> **EXERCISE**:
Update the listing below by replacing every "GUI agent" with "interface agent". Leave everything else unchanged.

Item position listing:
--- --- ---
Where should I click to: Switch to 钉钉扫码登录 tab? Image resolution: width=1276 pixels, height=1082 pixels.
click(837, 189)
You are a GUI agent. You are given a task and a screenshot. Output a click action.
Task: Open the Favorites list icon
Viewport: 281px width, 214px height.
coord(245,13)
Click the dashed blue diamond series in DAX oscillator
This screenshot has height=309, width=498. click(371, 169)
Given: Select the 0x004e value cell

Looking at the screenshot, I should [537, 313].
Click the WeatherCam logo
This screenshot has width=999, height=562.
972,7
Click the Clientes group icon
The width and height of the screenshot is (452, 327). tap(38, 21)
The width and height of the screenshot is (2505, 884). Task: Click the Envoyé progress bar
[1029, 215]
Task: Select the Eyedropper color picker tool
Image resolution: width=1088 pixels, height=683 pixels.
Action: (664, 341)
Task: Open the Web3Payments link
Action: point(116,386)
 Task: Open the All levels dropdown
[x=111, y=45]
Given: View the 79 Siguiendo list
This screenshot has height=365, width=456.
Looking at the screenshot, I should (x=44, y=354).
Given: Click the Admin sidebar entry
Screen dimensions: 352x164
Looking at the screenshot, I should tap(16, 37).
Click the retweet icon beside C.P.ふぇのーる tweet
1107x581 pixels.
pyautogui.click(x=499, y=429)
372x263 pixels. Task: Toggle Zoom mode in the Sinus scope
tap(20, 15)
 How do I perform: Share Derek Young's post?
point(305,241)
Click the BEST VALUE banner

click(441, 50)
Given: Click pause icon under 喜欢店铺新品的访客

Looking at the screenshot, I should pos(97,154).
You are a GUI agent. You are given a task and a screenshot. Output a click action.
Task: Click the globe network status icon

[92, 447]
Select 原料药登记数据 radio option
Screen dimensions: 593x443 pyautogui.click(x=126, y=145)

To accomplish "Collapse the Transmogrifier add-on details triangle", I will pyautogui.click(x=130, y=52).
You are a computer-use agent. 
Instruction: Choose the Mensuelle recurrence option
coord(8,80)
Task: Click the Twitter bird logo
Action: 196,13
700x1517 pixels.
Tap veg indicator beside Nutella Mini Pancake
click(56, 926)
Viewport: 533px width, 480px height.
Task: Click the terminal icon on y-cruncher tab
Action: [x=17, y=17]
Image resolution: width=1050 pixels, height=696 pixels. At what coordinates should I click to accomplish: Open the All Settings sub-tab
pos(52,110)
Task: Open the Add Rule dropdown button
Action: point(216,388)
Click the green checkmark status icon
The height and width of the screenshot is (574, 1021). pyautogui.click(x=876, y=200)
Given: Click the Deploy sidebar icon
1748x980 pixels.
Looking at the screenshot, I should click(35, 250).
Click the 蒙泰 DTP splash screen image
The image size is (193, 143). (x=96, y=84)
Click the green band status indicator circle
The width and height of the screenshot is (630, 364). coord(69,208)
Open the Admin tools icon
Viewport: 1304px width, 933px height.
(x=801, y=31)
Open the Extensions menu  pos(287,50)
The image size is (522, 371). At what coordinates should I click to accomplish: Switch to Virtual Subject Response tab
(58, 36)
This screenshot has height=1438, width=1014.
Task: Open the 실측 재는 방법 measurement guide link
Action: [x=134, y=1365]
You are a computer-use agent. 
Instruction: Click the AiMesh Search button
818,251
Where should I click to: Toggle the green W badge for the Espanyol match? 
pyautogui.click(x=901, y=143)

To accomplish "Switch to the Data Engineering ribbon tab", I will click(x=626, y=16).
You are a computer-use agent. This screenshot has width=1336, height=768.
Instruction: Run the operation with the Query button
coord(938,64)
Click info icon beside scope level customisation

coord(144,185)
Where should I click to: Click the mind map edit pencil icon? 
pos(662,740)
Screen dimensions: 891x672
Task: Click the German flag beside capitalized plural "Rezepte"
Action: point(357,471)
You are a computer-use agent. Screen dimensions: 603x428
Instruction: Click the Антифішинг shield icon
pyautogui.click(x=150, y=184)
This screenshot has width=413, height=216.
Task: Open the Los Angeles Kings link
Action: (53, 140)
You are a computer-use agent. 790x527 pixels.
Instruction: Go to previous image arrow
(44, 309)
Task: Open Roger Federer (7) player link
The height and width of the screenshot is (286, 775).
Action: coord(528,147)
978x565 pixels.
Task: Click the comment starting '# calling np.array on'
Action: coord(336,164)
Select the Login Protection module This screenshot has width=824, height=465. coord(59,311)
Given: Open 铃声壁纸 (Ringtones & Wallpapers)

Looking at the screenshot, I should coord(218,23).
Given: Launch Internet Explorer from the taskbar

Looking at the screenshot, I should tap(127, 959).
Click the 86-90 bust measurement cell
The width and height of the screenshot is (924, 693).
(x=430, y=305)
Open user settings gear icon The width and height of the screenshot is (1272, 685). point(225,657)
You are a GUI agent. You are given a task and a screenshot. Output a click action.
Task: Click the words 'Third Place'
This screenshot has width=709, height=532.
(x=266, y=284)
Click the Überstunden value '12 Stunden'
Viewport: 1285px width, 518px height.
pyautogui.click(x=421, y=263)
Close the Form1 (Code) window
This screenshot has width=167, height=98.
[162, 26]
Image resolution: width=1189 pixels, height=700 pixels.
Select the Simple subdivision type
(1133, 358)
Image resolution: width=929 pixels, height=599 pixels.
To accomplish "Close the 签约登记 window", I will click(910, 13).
--- --- ---
> **OUTPUT**:
Where should I click to: Switch to 钉钉扫码登录 tab? Image resolution: width=1276 pixels, height=1082 pixels.
click(837, 189)
You are a interface agent. You are given a task and a screenshot. Output a click action.
Task: Open the Favorites list icon
Viewport: 281px width, 214px height.
coord(245,13)
Click the dashed blue diamond series in DAX oscillator
This screenshot has height=309, width=498. click(371, 169)
Given: Select the 0x004e value cell

Looking at the screenshot, I should [537, 313].
Click the WeatherCam logo
This screenshot has width=999, height=562.
972,7
Click the Clientes group icon
The width and height of the screenshot is (452, 327). tap(38, 21)
The width and height of the screenshot is (2505, 884). Task: Click the Envoyé progress bar
[1029, 215]
Task: Select the Eyedropper color picker tool
Image resolution: width=1088 pixels, height=683 pixels.
Action: (664, 341)
Task: Open the Web3Payments link
Action: point(116,386)
 Task: Open the All levels dropdown
[x=111, y=45]
Given: View the 79 Siguiendo list
This screenshot has height=365, width=456.
Looking at the screenshot, I should (x=44, y=354).
Given: Click the Admin sidebar entry
Screen dimensions: 352x164
Looking at the screenshot, I should tap(16, 37).
Click the retweet icon beside C.P.ふぇのーる tweet
1107x581 pixels.
pyautogui.click(x=499, y=429)
372x263 pixels. Task: Toggle Zoom mode in the Sinus scope
tap(20, 15)
 How do I perform: Share Derek Young's post?
point(305,241)
Click the BEST VALUE banner

click(441, 50)
Given: Click pause icon under 喜欢店铺新品的访客

Looking at the screenshot, I should pos(97,154).
You are a interface agent. You are given a task and a screenshot. Output a click action.
Task: Click the globe network status icon

[92, 447]
Select 原料药登记数据 radio option
Screen dimensions: 593x443 pyautogui.click(x=126, y=145)

To accomplish "Collapse the Transmogrifier add-on details triangle", I will pyautogui.click(x=130, y=52).
You are a computer-use agent. 
Instruction: Choose the Mensuelle recurrence option
coord(8,80)
Task: Click the Twitter bird logo
Action: 196,13
700x1517 pixels.
Tap veg indicator beside Nutella Mini Pancake
click(56, 926)
Viewport: 533px width, 480px height.
Task: Click the terminal icon on y-cruncher tab
Action: [x=17, y=17]
Image resolution: width=1050 pixels, height=696 pixels. At what coordinates should I click to accomplish: Open the All Settings sub-tab
pos(52,110)
Task: Open the Add Rule dropdown button
Action: point(216,388)
Click the green checkmark status icon
The height and width of the screenshot is (574, 1021). pyautogui.click(x=876, y=200)
Given: Click the Deploy sidebar icon
1748x980 pixels.
Looking at the screenshot, I should click(35, 250).
Click the 蒙泰 DTP splash screen image
The image size is (193, 143). (x=96, y=84)
Click the green band status indicator circle
The width and height of the screenshot is (630, 364). coord(69,208)
Open the Admin tools icon
Viewport: 1304px width, 933px height.
(x=801, y=31)
Open the Extensions menu  pos(287,50)
The image size is (522, 371). At what coordinates should I click to accomplish: Switch to Virtual Subject Response tab
(58, 36)
This screenshot has height=1438, width=1014.
Task: Open the 실측 재는 방법 measurement guide link
Action: [x=134, y=1365]
You are a computer-use agent. 
Instruction: Click the AiMesh Search button
818,251
Where should I click to: Toggle the green W badge for the Espanyol match? 
pyautogui.click(x=901, y=143)

To accomplish "Switch to the Data Engineering ribbon tab", I will click(x=626, y=16).
You are a computer-use agent. This screenshot has width=1336, height=768.
Instruction: Run the operation with the Query button
coord(938,64)
Click info icon beside scope level customisation

coord(144,185)
Where should I click to: Click the mind map edit pencil icon? 
pos(662,740)
Screen dimensions: 891x672
Task: Click the German flag beside capitalized plural "Rezepte"
Action: point(357,471)
You are a computer-use agent. Screen dimensions: 603x428
Instruction: Click the Антифішинг shield icon
pyautogui.click(x=150, y=184)
This screenshot has width=413, height=216.
Task: Open the Los Angeles Kings link
Action: (53, 140)
You are a computer-use agent. 790x527 pixels.
Instruction: Go to previous image arrow
(44, 309)
Task: Open Roger Federer (7) player link
The height and width of the screenshot is (286, 775).
Action: coord(528,147)
978x565 pixels.
Task: Click the comment starting '# calling np.array on'
Action: coord(336,164)
Select the Login Protection module This screenshot has width=824, height=465. coord(59,311)
Given: Open 铃声壁纸 (Ringtones & Wallpapers)

Looking at the screenshot, I should coord(218,23).
Given: Launch Internet Explorer from the taskbar

Looking at the screenshot, I should tap(127, 959).
Click the 86-90 bust measurement cell
The width and height of the screenshot is (924, 693).
(x=430, y=305)
Open user settings gear icon The width and height of the screenshot is (1272, 685). point(225,657)
You are a interface agent. You are given a task and a screenshot. Output a click action.
Task: Click the words 'Third Place'
This screenshot has width=709, height=532.
(x=266, y=284)
Click the Überstunden value '12 Stunden'
Viewport: 1285px width, 518px height.
pyautogui.click(x=421, y=263)
Close the Form1 (Code) window
This screenshot has width=167, height=98.
[162, 26]
Image resolution: width=1189 pixels, height=700 pixels.
Select the Simple subdivision type
(1133, 358)
Image resolution: width=929 pixels, height=599 pixels.
To accomplish "Close the 签约登记 window", I will click(910, 13).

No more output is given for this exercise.